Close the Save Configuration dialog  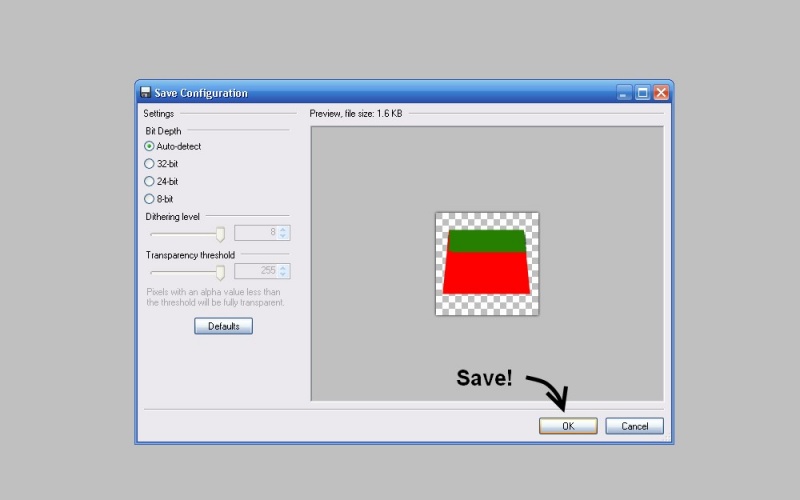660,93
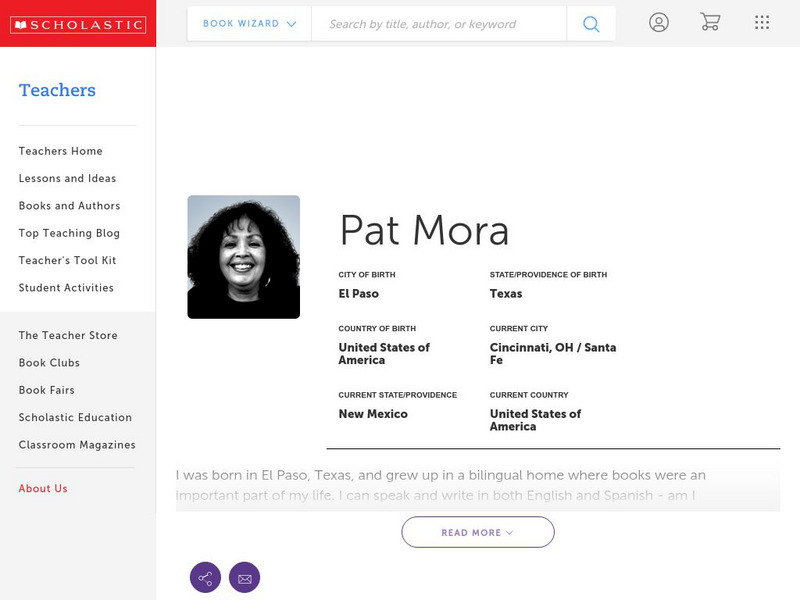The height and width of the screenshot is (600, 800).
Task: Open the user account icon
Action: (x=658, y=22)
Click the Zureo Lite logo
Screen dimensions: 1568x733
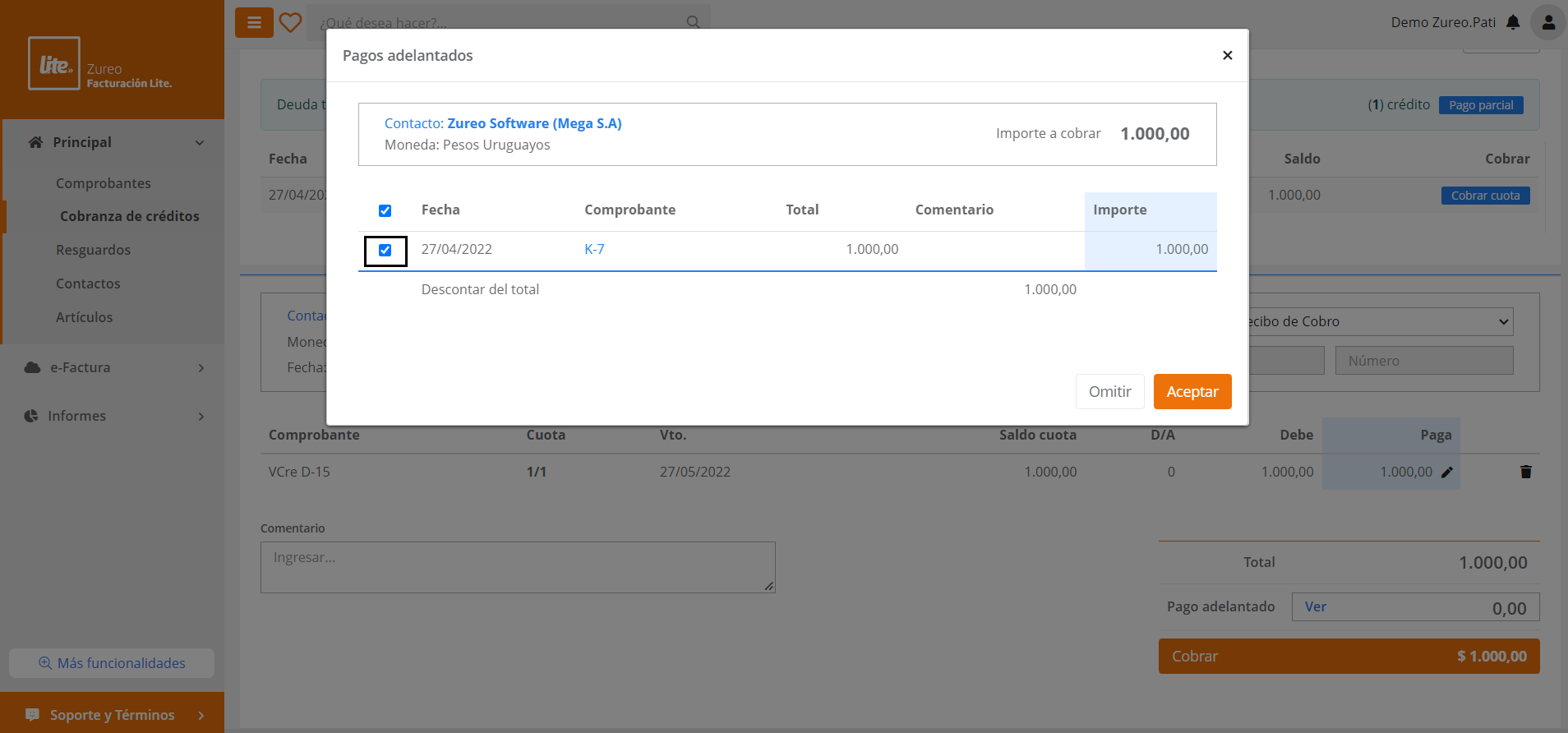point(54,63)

▶ [Aim of the task] Only the lines from the line with "Click the Zureo Lite logo" to the end of the records should be repeated, exactly and without pictures.

▶ [Task answer]
Click the Zureo Lite logo
Screen dimensions: 1568x733
point(54,63)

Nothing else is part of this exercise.